Entries provided

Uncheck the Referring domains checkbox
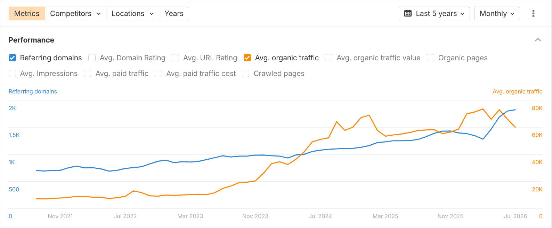Image resolution: width=552 pixels, height=228 pixels. [x=13, y=58]
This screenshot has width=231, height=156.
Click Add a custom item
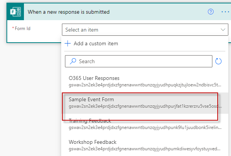tap(96, 43)
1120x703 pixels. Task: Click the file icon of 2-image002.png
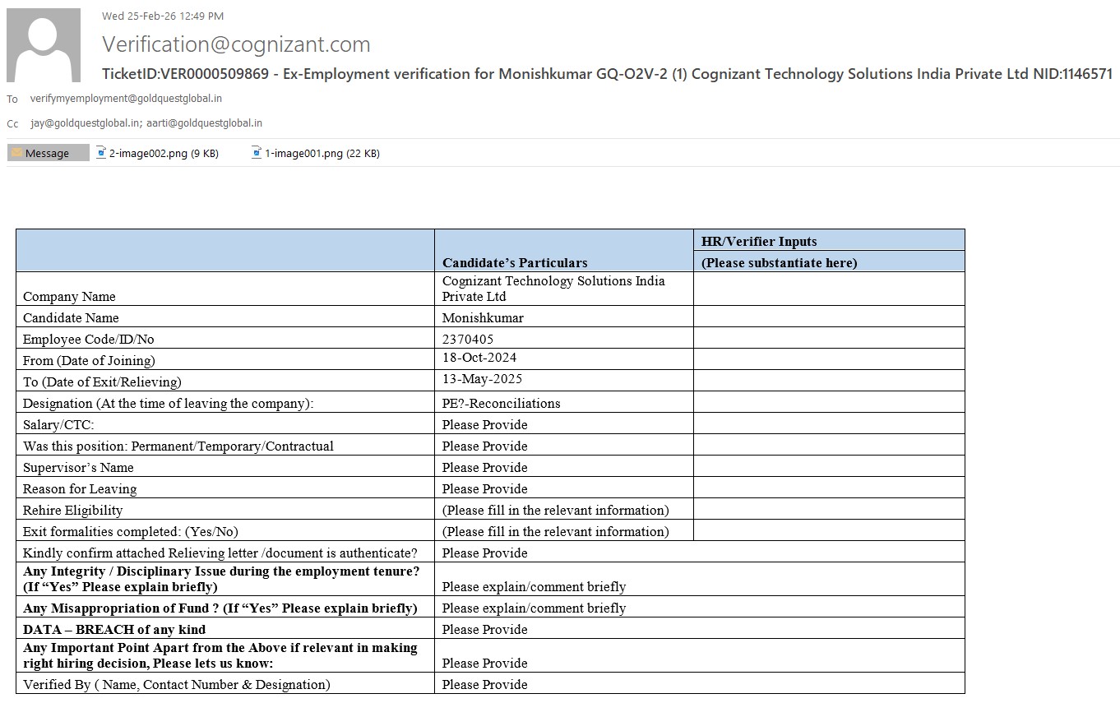pyautogui.click(x=101, y=153)
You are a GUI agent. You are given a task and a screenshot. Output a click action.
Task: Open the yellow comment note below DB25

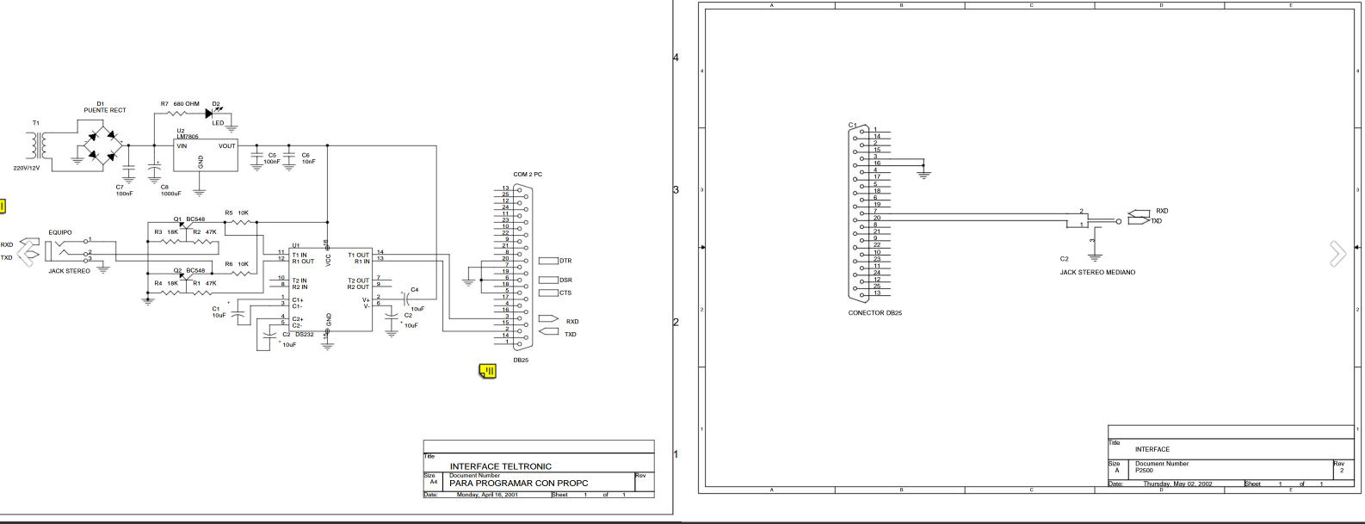pyautogui.click(x=488, y=371)
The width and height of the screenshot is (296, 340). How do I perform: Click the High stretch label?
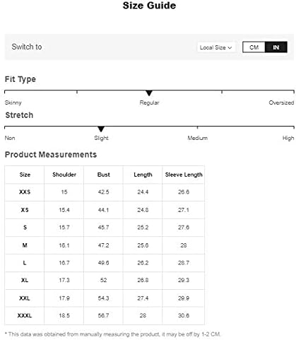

Exercise description
Copy the listing above word for word, from the first line to the last, and leave out the pictures.

Task output
Uncheck the Referring domains checkbox
Image resolution: width=552 pixels, height=228 pixels. [x=13, y=58]
This screenshot has width=231, height=156.
Click Add a custom item
tap(96, 43)
1120x703 pixels. Task: Click the file icon of 2-image002.png
pyautogui.click(x=101, y=153)
You are a GUI agent. You are given a task and a screenshot. Output a click action.
Task: Open the yellow comment note below DB25

pyautogui.click(x=488, y=371)
The width and height of the screenshot is (296, 340). How do I perform: Click the High stretch label?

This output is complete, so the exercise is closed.